**Exercise data**

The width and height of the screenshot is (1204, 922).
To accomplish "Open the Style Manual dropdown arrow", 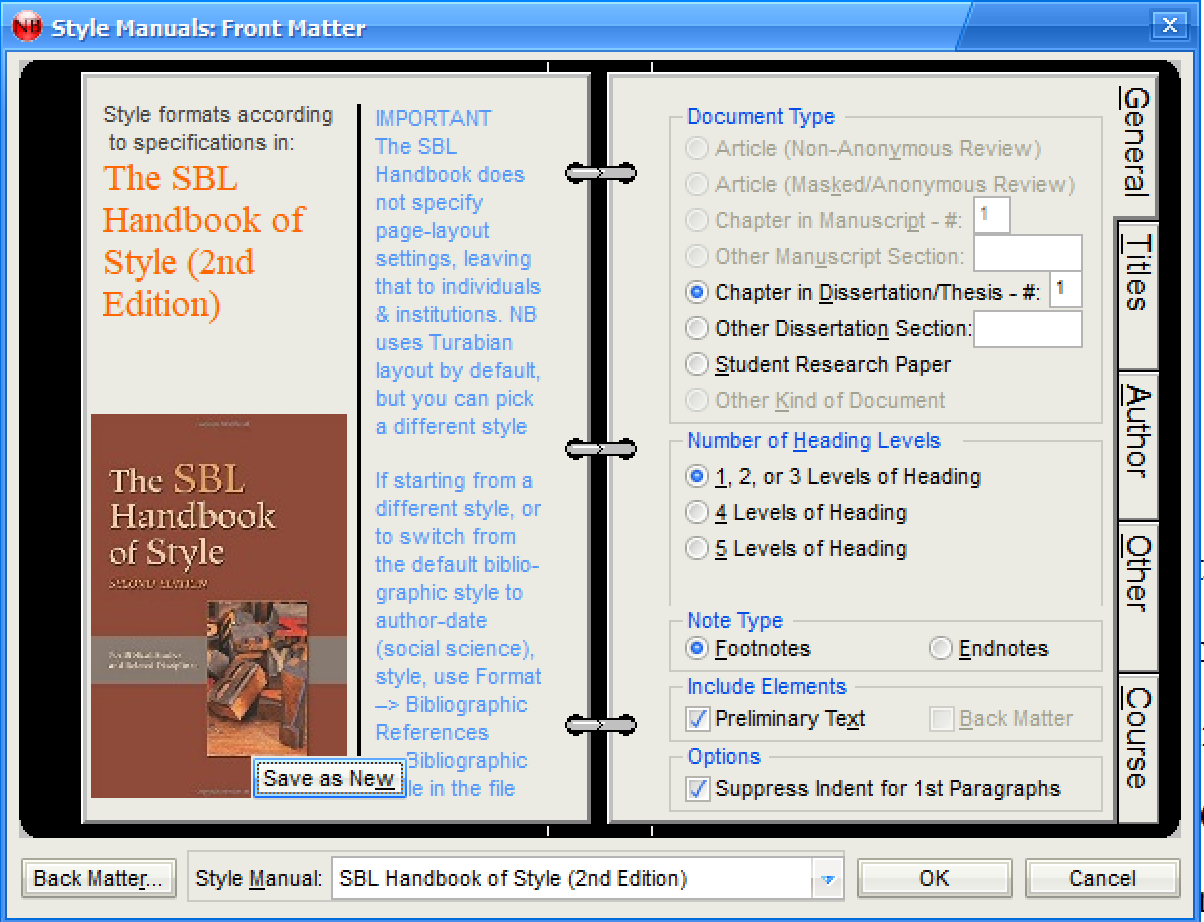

--

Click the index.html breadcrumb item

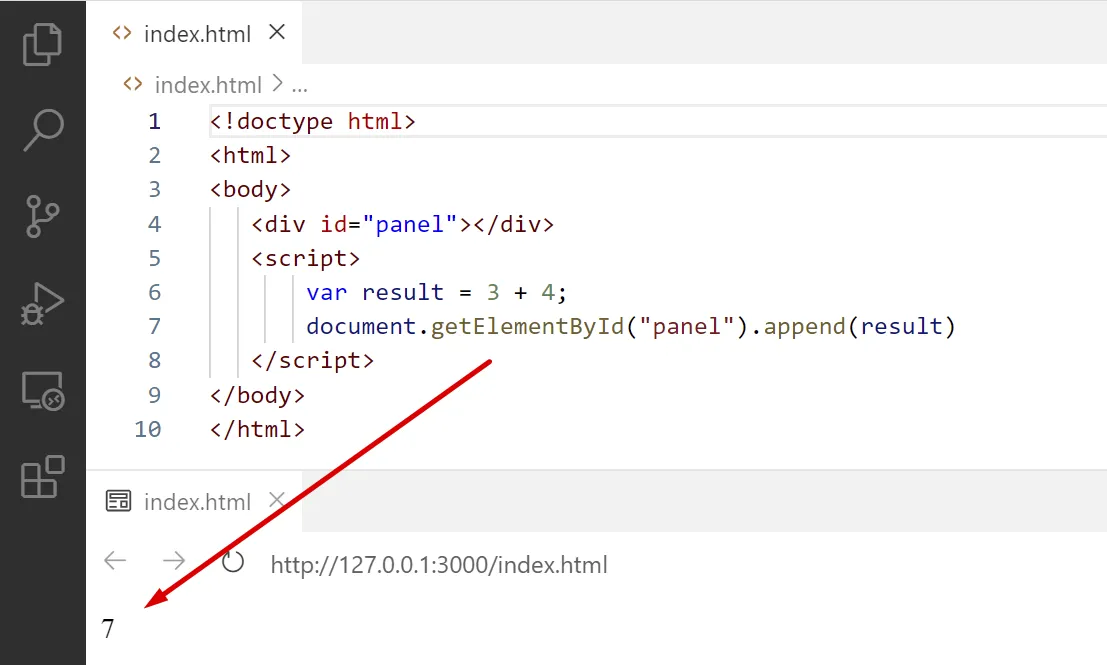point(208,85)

--

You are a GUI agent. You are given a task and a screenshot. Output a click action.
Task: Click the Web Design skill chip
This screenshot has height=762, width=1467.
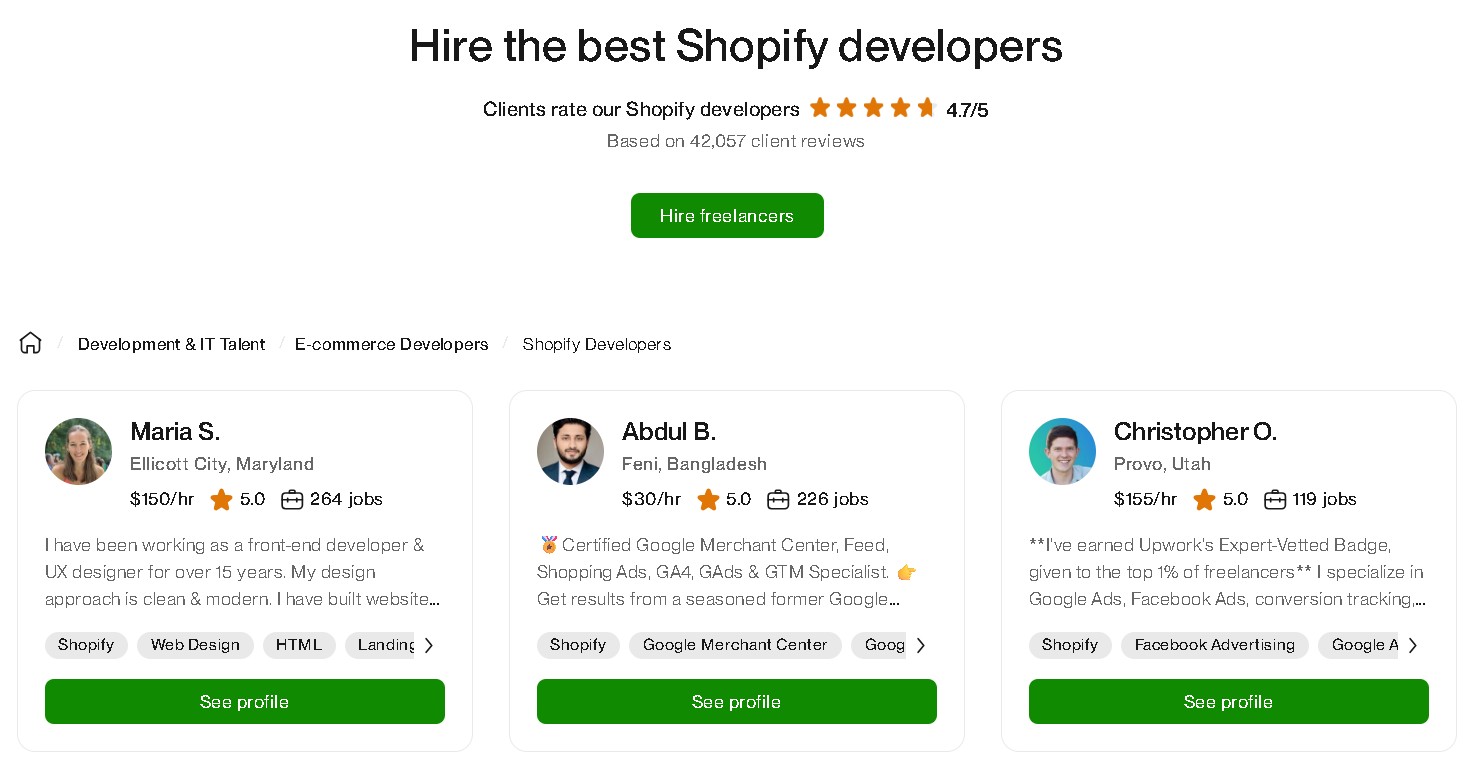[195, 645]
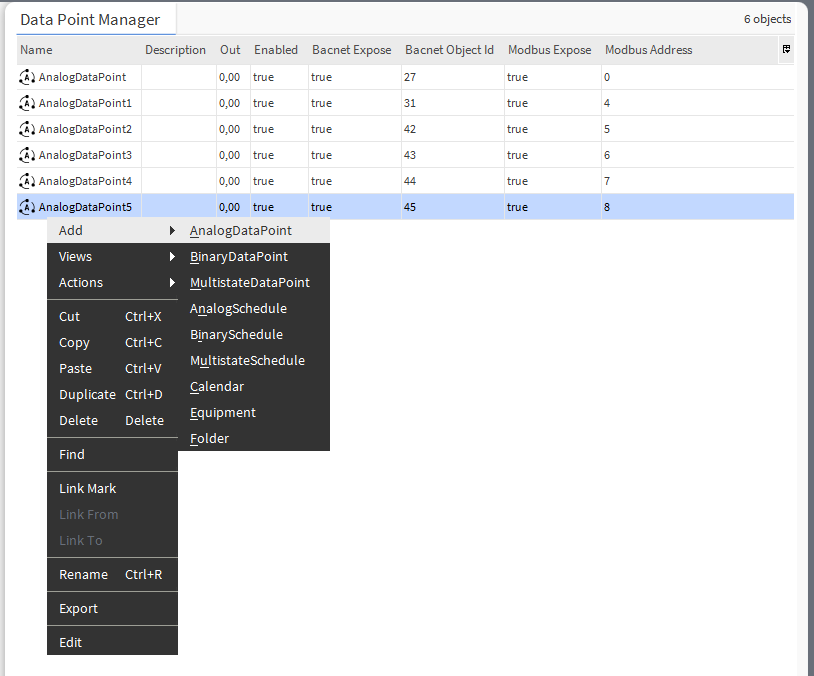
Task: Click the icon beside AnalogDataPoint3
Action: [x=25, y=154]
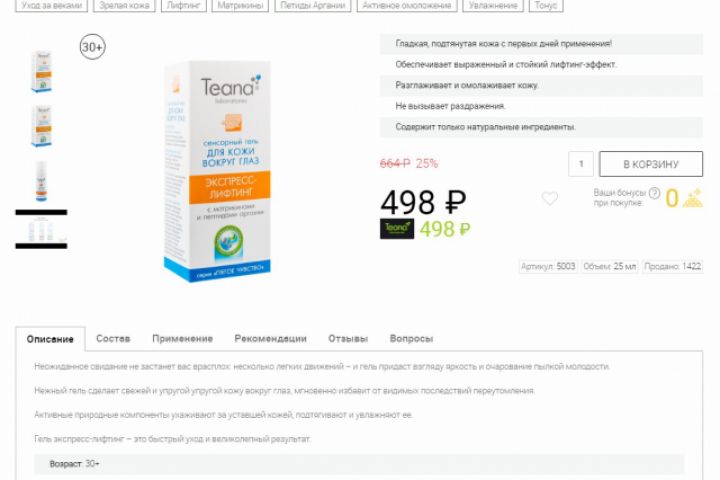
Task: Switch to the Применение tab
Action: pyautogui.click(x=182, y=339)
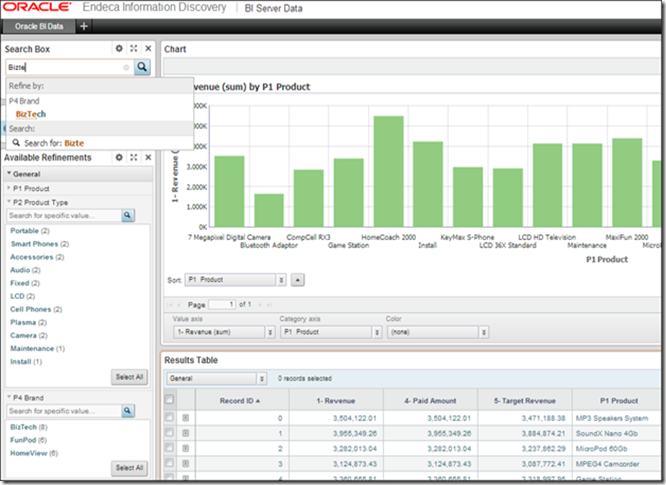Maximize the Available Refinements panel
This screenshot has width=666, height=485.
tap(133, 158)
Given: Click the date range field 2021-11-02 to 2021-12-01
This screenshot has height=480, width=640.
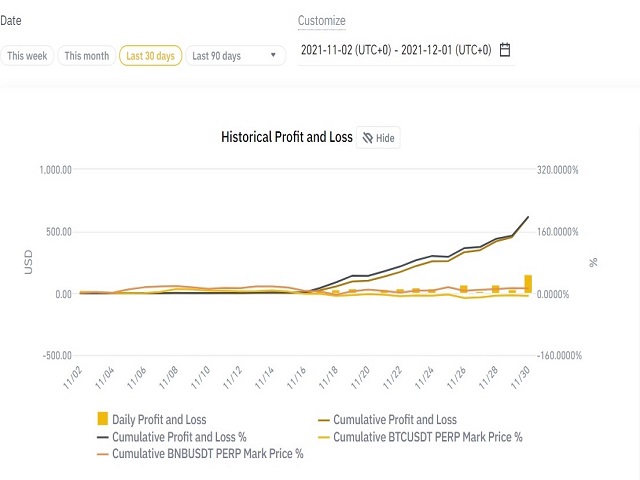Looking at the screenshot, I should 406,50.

**Work instruction**
What you need to produce is an exact copy of the entries above, limited to the lines from the one with "The width and" up to and including the one with "the Style Manual", without pictures.

**Exercise response**
The width and height of the screenshot is (1204, 922).
To accomplish "Open the Style Manual dropdown arrow", 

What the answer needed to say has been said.